LGLOOCMay 16

Stress-Testing Neural Network Verifiers with Provably Robust Instances

arXiv:2605.171530.24Has Code
AI Analysis55

This work provides a principled evaluation methodology for neural network verifiers, addressing the lack of ground-truth benchmarks that has hindered systematic testing and improvement of verification tools.

The authors introduce a framework to generate neural network verification instances with known ground-truth robustness labels, enabling exact scoring of verifiers. Using this framework, they discovered numeric tolerance issues and a bug in popular verifiers, and evaluated five state-of-the-art verifiers to identify distinct failure modes.

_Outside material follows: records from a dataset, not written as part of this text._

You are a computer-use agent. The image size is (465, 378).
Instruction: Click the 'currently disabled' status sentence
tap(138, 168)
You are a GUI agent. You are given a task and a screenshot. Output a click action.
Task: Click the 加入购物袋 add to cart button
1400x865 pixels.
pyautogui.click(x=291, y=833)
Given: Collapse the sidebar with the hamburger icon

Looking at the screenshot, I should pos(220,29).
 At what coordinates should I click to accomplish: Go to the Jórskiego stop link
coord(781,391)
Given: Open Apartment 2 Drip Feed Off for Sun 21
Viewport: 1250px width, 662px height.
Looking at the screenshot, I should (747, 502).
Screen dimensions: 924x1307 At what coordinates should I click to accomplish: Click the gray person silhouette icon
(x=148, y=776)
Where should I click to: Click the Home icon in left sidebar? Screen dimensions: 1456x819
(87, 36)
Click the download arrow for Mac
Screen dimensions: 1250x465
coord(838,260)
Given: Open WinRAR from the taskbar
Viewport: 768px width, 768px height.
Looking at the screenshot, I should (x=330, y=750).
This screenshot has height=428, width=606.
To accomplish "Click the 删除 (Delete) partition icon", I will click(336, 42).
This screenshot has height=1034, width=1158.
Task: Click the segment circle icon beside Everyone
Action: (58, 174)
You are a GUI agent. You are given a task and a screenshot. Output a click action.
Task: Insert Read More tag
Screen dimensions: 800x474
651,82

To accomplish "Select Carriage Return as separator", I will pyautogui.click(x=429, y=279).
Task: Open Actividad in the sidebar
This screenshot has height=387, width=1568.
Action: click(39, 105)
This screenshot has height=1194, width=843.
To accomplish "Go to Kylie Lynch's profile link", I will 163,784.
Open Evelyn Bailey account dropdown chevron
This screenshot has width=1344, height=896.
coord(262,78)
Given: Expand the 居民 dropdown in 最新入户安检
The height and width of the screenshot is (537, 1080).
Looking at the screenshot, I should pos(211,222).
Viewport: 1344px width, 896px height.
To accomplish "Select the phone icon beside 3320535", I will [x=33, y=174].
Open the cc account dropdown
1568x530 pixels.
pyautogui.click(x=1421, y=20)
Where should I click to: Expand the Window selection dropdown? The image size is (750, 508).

Neural network verifiers aim to provide formal guarantees on model behavior, but existing verification benchmarks are fundamentally limited by their lack of ground-truth labels. As a result, verifier evaluation relies on indirect heuristics, which prevents exact scoring and systematic study of verifier failure modes. We address this gap by introducing a reusable framework for generating verification instances whose ground-truth robustness labels are known a priori through analytic construction. Our framework led to the discovery of multiple numeric tolerance concerns and an implementation bug in popular verifiers, highlighting the need for ground-truth labels. Additionally, to systematically study verifier failure modes, we introduce the verification Difficulty Profile, a collection of estimable quantities capturing distinct sources of instance hardness. Using our framework and these profiles, we evaluate five state-of-the-art verifiers and show that different instances stress distinct aspects of the verification pipeline. We show that these results can aid the future development of verifiers as they provide actionable targets for improving numerical reliability, relaxation quality, and search behavior. Our code is publicly available: https://github.com/dtroxell19/VeriStressGT.git.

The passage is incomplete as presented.